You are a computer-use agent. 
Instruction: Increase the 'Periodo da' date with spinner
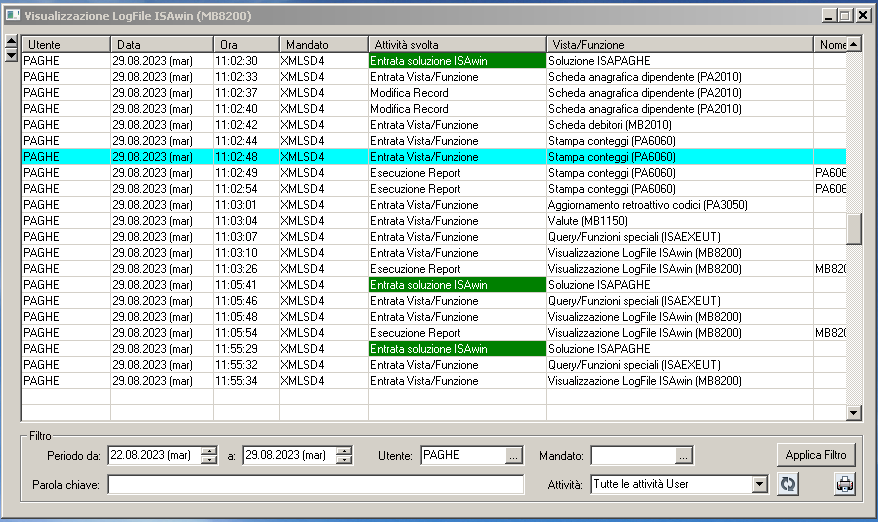tap(208, 451)
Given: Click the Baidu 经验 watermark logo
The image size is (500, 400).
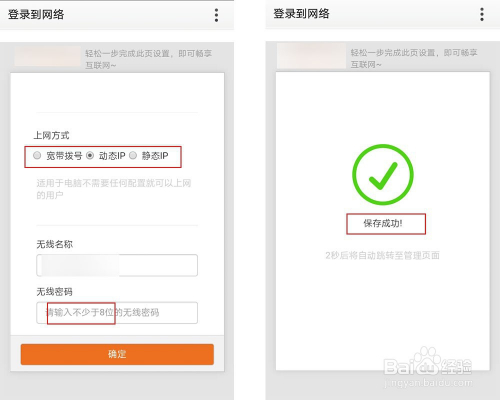Looking at the screenshot, I should [428, 367].
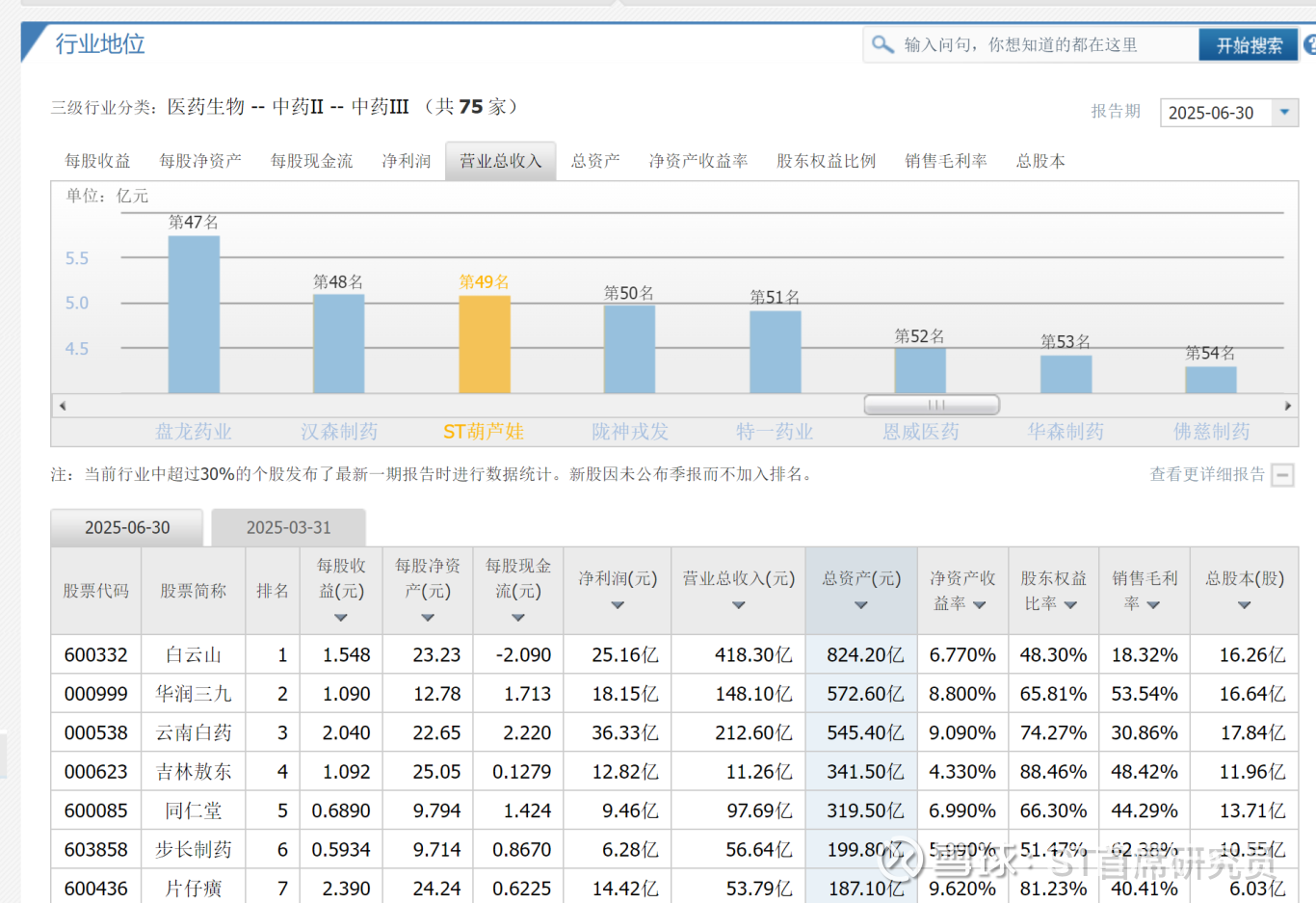Sort by 每股现金流 column arrow
This screenshot has height=903, width=1316.
517,618
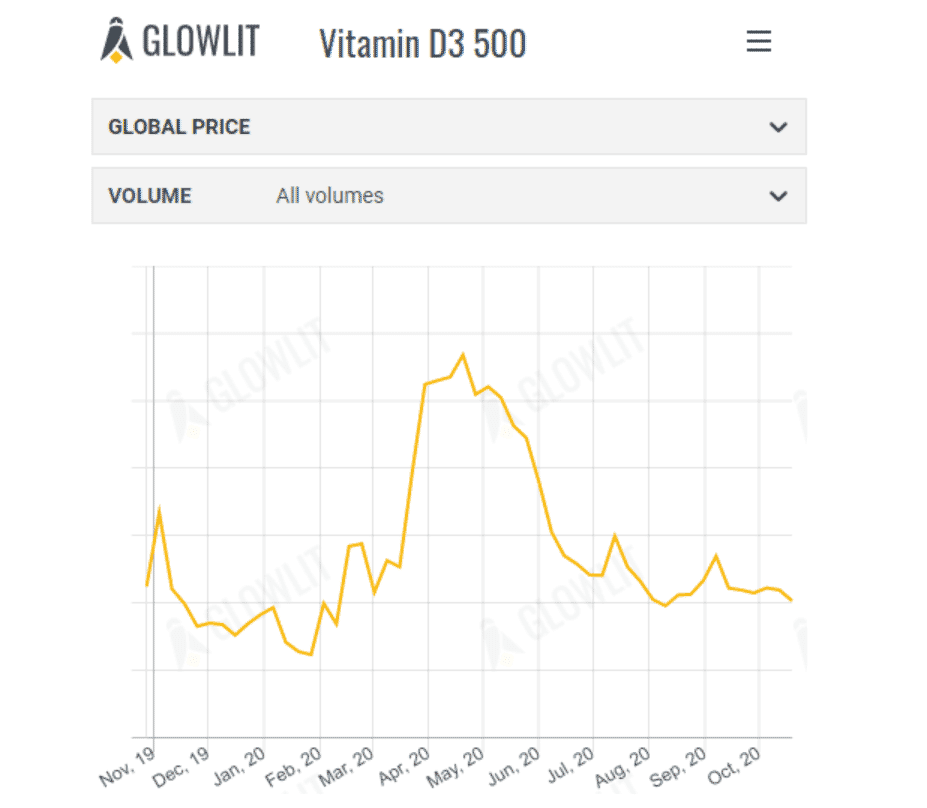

Task directions
Repeat each entry above exactly, passing over any images.

Answer to the exercise
You are a computer-use agent. 
Instruction: Increase the 'Periodo da' date with spinner
tap(208, 451)
Given: Click the Baidu 经验 watermark logo
The image size is (500, 400).
Looking at the screenshot, I should [428, 367].
Sort by 每股现金流 column arrow
This screenshot has height=903, width=1316.
517,618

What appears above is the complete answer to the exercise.